Städtebaulicher Vertrag vor satzungsbeschluss

Wird der Zweck der landwirtschaftlichen Flächen und Flächen durch ein Planungsdokument in Bauland geändert, so ist die für die Annahme des Planungsdokuments zuständige Behörde verpflichtet, der für die Bodenvermessung und das Kataster zuständigen Behörde innerhalb einer Frist von 15 Tagen ab dem Tag des Inkrafttretens dieses Dokuments ein Planungsdokument zu übermitteln, das eine Liste der Kataster, deren Verwendung geändert wurde, oder die Beschreibung der Grenze enthält. des Planungsdokuments mit der Liste der Katasterparzellen mit entsprechender grafischer Darstellung. Bauland wird nach dem im Planungsdokument genannten Zweck in einer Weise genutzt, die seine rationelle Nutzung in Übereinstimmung mit dem Gesetz gewährleistet. Während der frühen öffentlichen Inspektion werden die Bedingungen und andere wichtige Daten für die Erstellung des Planungsdokuments von den Behörden, Sonderorganisationen, Behördeninhabern und anderen Institutionen bezogen. Die Behörden, Sonderorganisationen, Behördeninhaber und andere Institutionen sind verpflichtet, auf Antrag der Inhaber der Erstellung des Planungsdokuments die Bedingungen und alle verfügbaren Daten während der frühzeitigen öffentlichen Inspektion und spätestens innerhalb von 15 Tagen nach Eingang des Antrags vorzulegen. Ausnahmsweise können die Bedingungen und alle verfügbaren Daten innerhalb von 30 Tagen mit der Erklärung der zuständigen Behörde, d. h. der Organisation für die Nichtbeachtung innerhalb der angegebenen Frist, angegeben werden. Die frühzeitige öffentliche Inspektion und öffentliche Inspektion wird von einer Planungskommission einer lokalen Regierungseinheit für die Planungsunterlagen aus der Zuständigkeit des Referats der lokalen Verwaltung durchgeführt, d.h. einer Kommission für die öffentliche Inspektion der Raumpläne unter der Zuständigkeit der Republik Serbien, die vom für Raumplanung und Stadtbau zuständigen Ministerium eingerichtet wird. , und für Raumpläne in der Zuständigkeit der autonomen Provinz, durch eine Kommission für öffentliche Inspektion, die von einer Behörde der autonomen Provinz gebildet wird, die für die Aufgaben der Raumplanung und des Urbanismus zuständig ist.

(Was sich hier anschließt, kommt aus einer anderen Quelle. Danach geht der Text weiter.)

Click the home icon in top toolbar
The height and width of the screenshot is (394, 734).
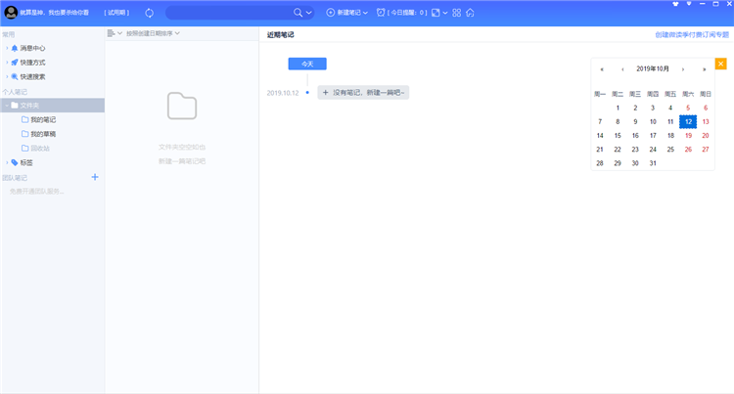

In dem in Absatz 1, Punkt 1 dieses Artikels genannten Fall kann die Gesellschaft, d. h. eine andere juristische Person oder ein Einziger Unternehmer, die Erstellung des Planungsdokuments fortsetzen, nachdem sie die festgestellten Unregelmäßigkeiten beseitigt und schriftlich darüber informiert hat, dass der Inspektor, der das Dekret über das Verbot der Erstellung dieses Planungsdokuments erlassen hat, den Inspektor schriftlich informiert hat, und der Inspektor stellt fest, dass die Unregelmäßigkeiten beseitigt wurden. Der Entwurf des Inabsatz1 genannten Planungsdokuments unterliegt einer Sachverständigenkontrolle. Alle Unterlagen im Zusammenhang mit der Festlegung der Von den zuständigen Behörden, Sonderorganisationen und Behördeninhabern angenommenen Planungs- und Raumentwicklungsbedingungen sowie die im Verfahren zur Erstellung und Überwachung der Erstellung von Planungsunterlagen vorgelegten Unterlagen sowie die im Verfahren zur Erstellung und Überwachung der Erstellung von Planungsunterlagen vorgelegten Unterlagen werden in Form eines elektronischen Dokuments eingereicht, ausgenommen Einreichungen und Dokumente, für die der Geheimhaltungsgrad gemäß den Vorschriften über die Vertraulichkeit der die Daten. Handelt die Behörde, die besondere Organisation, d. h. der Beamtseinsträger, nicht innerhalb der in Absatz 2 genannten Frist, so gilt sie als erklärt, dass keine besonderen Bedingungen für die Planung und Raumentwicklung bestehen. Wenn der Auftragnehmer für bestimmte Arbeiten eine andere juristische Person oder einen anderen Einzelunternehmer (im Folgenden: Unterauftragnehmer) anheuert, muss der Unterauftragnehmer die in diesem Gesetz festgelegten Bedingungen und die gemäß diesem Gesetz erlassenen Vorschriften für die Ausführung dieser Art von Arbeiten, für die er eingestellt wird, erfüllen.